The John and Mary Pappajohn Sculpture Park is a  park within Western Gateway Park in Des Moines, Iowa. It opened in 2009 with 24 sculptures, with four more acquired later. The sculpture park is administered by the Des Moines Art Center and contains works by artists such as Louise Bourgeois, Jaume Plensa, Ai Weiwei, and Barry Flanagan. It is considered "one of the most significant collections of outdoor sculptures in the United States".

History 

The park is named for John Pappajohn, a local venture capitalist and his wife Mary Louise Pappajohn (1933-2022), who gifted the initial 24 sculptures, with a valuation of about $40 million USD, to the city of Des Moines. The couple are recognized art collectors, appearing in the ARTnews list of top 200 art collectors from 1998 to 2014. The first sculptures donated for the park were originally part of the Pappajohn's private collection, and located in their yard. Before they were moved to Western Gateway Park, people used to drive by their home to look at the art.

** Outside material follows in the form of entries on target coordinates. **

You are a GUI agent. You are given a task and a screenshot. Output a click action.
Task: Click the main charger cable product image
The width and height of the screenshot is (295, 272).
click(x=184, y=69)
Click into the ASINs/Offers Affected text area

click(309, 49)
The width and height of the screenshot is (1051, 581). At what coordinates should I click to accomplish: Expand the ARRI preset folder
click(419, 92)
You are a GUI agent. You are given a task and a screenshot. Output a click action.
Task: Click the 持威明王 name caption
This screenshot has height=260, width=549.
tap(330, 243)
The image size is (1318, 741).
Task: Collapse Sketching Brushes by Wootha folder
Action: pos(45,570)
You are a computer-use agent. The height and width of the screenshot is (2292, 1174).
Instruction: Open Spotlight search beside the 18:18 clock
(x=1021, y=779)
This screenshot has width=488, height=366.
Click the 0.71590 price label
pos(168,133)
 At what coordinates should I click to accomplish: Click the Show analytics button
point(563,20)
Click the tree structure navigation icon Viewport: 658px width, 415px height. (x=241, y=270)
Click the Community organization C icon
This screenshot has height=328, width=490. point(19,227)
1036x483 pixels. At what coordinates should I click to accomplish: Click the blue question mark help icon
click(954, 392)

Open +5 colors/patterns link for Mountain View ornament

Diana Agrest and Mario Gandelsonas, two New York based architects, designed the landscape with grassy mounds and parabolic-shaped cutaways. These cutouts create walled-in spaces used to display the sculptures in groups of related artistic styles.

The Pappajohn sculpture park was the capstone of the broad redevelopment project that revitalized downtown Des Moines. In the early 2000s, the west end of downtown Des Moines was in a dilapidated state, with auto repair shops, seedy businesses, and worn out and vacant buildings. The city decided to remediate the situation and created Western Gateway park from 10th to 15th street, demolishing derelict buildings and moving an historic apartment complex to another site. Development of Western Gateway and the addition of the sculpture park enhanced the real estate value and drove new investments to the area. At its inauguration in 2009, the sculpture park was an optimistic counterpoint to the Great Recession, and to the destruction across Iowa caused by floods and tornadoes the previous year.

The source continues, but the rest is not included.